HoloEv-Net: Efficient Event-based Action Recognition via Holographic Spatial Embedding and Global Spectral Gating
Weidong Hao
TL;DR
This work targets efficient event-based action recognition (EAR) by addressing computational and structural redundancies in dense voxel representations and exploiting global spectral information. It introduces Compact Holographic Spatiotemporal Representation (CHSR), which embeds horizontal spatial cues into the Time-Height ($T$-$H$) view to realize multi-view perception within a single 2D representation, and Global Spectral Gating (GSG), which uses FFT-based global token mixing to capture long-range motion patterns with minimal parameter overhead. The approach is instantiated as HoloEv-Net with two variants: a high-performance Base and a highly efficient Small, achieving state-of-the-art accuracy on THU-EACT-50-CHL, HARDVS, and DailyDVS-200, while offering dramatic reductions in parameters, FLOPs, and latency for edge deployment. Key contributions include the CHSR formulation, the GSG module with learnable spectral weights and gated reconstruction, and comprehensive ablations demonstrating the benefits of holographic embedding and frequency-domain modeling. The work’s practical impact lies in enabling real-time, energy-efficient EAR on resource-constrained platforms without sacrificing accuracy, and it lays groundwork for extending holographic and spectral techniques to other event-based vision tasks.
Abstract
Event-based Action Recognition (EAR) has attracted significant attention due to the high temporal resolution and high dynamic range of event cameras.
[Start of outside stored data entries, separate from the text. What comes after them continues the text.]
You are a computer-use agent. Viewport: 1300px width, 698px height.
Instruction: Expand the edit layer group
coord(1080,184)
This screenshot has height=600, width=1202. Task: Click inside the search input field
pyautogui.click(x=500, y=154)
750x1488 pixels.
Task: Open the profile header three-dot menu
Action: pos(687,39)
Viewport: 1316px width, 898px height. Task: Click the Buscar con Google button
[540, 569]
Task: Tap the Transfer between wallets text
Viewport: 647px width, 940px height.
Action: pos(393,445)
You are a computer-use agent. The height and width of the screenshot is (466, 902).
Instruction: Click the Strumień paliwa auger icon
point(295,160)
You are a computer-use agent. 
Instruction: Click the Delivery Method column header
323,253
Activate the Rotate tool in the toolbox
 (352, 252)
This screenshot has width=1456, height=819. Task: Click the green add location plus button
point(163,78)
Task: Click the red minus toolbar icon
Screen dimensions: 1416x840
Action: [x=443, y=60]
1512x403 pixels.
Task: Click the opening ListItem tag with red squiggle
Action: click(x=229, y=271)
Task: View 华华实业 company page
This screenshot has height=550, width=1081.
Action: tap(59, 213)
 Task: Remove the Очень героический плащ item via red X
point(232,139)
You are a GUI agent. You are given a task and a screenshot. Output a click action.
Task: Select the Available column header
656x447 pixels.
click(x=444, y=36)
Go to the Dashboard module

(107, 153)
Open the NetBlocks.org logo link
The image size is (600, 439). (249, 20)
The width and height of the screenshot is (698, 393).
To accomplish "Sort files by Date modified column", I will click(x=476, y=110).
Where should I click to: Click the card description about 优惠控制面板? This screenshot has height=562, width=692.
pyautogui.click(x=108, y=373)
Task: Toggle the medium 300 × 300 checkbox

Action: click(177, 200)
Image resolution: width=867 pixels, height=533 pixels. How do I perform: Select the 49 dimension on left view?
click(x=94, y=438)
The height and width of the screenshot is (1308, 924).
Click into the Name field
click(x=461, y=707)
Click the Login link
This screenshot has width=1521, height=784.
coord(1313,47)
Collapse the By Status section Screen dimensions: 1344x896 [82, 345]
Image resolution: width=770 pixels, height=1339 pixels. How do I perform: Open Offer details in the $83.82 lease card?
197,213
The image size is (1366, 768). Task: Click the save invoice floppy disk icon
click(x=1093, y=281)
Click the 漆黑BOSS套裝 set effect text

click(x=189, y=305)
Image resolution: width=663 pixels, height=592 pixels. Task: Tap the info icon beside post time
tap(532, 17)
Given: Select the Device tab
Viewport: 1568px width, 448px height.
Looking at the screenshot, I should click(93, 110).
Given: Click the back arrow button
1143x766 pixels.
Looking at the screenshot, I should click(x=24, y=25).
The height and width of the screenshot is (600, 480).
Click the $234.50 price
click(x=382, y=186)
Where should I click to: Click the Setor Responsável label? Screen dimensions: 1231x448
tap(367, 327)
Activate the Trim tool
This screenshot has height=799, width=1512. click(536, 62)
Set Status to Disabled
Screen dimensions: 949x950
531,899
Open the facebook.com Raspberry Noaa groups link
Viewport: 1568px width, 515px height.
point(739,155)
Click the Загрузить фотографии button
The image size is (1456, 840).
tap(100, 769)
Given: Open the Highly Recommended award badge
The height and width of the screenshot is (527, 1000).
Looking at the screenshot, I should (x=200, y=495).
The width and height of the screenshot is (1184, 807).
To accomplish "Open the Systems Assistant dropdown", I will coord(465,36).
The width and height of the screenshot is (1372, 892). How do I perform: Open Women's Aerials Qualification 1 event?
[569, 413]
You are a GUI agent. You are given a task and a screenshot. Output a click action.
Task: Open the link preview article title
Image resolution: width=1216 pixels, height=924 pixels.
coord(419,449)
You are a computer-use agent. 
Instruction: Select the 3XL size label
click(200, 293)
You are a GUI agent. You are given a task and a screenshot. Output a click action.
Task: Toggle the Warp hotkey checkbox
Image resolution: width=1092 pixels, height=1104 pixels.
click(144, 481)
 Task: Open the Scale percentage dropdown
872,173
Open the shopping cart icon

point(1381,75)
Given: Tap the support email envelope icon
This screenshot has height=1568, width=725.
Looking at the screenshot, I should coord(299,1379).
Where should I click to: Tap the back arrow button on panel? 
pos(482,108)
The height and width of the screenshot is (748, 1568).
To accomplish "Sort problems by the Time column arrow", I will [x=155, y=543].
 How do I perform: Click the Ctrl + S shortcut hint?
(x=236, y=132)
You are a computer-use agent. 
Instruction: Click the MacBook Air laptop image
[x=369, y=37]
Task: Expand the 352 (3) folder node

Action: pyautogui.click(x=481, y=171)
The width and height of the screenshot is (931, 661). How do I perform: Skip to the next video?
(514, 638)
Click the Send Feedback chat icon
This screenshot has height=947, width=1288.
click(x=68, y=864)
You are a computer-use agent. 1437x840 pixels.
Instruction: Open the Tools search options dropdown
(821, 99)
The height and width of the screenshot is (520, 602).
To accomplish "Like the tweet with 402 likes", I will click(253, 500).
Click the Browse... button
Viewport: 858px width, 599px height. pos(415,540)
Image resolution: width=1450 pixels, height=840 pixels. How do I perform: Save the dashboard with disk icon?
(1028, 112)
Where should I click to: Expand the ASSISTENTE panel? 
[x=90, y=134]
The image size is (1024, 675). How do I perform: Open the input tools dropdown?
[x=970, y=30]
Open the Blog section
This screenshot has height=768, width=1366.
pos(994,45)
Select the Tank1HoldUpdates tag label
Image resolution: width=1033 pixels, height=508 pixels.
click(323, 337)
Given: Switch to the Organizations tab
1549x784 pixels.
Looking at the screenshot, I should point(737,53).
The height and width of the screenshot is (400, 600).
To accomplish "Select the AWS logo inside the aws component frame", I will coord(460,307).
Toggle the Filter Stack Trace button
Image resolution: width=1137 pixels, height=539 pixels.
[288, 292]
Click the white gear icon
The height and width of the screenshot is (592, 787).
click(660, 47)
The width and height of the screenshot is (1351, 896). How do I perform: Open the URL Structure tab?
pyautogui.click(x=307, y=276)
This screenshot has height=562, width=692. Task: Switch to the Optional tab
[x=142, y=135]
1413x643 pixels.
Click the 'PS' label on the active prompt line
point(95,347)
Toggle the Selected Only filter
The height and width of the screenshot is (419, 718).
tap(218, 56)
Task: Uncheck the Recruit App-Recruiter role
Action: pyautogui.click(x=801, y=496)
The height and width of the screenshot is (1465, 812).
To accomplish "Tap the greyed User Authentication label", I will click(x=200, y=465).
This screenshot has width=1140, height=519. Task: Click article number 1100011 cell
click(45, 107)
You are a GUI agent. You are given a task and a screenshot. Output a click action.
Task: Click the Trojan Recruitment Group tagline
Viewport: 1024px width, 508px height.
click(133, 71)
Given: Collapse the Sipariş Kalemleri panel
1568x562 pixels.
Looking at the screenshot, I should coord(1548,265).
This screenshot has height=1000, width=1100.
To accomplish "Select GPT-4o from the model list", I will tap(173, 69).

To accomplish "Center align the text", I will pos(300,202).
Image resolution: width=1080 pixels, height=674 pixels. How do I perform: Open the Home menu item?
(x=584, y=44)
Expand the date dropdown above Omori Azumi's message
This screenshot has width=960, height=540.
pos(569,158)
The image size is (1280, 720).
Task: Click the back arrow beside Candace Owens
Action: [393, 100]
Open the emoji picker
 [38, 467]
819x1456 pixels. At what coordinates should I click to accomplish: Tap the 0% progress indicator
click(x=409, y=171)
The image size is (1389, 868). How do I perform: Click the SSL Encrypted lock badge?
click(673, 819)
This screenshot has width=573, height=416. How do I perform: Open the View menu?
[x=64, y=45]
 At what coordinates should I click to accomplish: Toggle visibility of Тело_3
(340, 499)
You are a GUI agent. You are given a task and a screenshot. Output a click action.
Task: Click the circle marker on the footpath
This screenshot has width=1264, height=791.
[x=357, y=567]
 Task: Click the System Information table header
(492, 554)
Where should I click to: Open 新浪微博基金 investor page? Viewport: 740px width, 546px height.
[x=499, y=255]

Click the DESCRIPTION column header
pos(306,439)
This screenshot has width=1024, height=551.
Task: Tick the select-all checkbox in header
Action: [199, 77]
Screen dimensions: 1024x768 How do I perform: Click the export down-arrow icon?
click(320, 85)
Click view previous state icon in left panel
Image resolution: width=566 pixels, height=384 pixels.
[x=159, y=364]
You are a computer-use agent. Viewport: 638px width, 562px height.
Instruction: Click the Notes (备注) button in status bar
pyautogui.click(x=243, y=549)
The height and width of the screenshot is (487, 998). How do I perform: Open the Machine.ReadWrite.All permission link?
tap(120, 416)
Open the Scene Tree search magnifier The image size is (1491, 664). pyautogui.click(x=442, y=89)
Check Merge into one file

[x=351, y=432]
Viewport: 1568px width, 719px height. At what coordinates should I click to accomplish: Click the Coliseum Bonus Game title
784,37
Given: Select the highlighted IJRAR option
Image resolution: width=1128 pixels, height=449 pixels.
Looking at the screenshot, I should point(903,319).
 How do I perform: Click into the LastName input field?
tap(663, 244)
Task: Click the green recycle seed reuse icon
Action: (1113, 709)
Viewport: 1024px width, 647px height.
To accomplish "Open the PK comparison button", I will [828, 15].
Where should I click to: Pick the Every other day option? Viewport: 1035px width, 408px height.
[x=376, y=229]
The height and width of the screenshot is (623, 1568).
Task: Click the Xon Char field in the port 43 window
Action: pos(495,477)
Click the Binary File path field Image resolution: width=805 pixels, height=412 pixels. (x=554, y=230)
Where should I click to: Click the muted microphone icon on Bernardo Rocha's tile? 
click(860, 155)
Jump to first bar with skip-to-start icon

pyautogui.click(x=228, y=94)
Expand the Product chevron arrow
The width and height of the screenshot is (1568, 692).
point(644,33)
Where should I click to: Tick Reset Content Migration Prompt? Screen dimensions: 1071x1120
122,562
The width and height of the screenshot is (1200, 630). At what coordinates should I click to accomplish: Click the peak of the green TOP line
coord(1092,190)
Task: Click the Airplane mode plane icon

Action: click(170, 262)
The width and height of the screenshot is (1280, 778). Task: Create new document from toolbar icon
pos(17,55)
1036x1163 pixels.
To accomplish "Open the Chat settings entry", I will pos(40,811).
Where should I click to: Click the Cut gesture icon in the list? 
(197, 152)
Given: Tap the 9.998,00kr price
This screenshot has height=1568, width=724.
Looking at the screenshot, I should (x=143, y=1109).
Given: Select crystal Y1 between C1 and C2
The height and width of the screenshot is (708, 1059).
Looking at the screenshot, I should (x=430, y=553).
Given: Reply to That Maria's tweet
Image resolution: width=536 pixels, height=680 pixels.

However, existing methods typically suffer from (i) the computational redundancy of dense voxel representations, (ii) structural redundancy inherent in multi-branch architectures, and (iii) the under-utilization of spectral information in capturing global motion patterns. To address these challenges, we propose an efficient EAR framework named HoloEv-Net. First, to simultaneously tackle representation and structural redundancies, we introduce a Compact Holographic Spatiotemporal Representation (CHSR). Departing from computationally expensive voxel grids, CHSR implicitly embeds horizontal spatial cues into the Time-Height (T-H) view, effectively preserving 3D spatiotemporal contexts within a 2D representation. Second, to exploit the neglected spectral cues, we design a Global Spectral Gating (GSG) module. By leveraging the Fast Fourier Transform (FFT) for global token mixing in the frequency domain, GSG enhances the representation capability with negligible parameter overhead. Extensive experiments demonstrate the scalability and effectiveness of our framework. Specifically, HoloEv-Net-Base achieves state-of-the-art performance on THU-EACT-50-CHL, HARDVS and DailyDVS-200, outperforming existing methods by 10.29%, 1.71% and 6.25%, respectively. Furthermore, our lightweight variant, HoloEv-Net-Small, delivers highly competitive accuracy while offering extreme efficiency, reducing parameters by 5.4 times, FLOPs by 300times, and latency by 2.4times compared to heavy baselines, demonstrating its potential for edge deployment.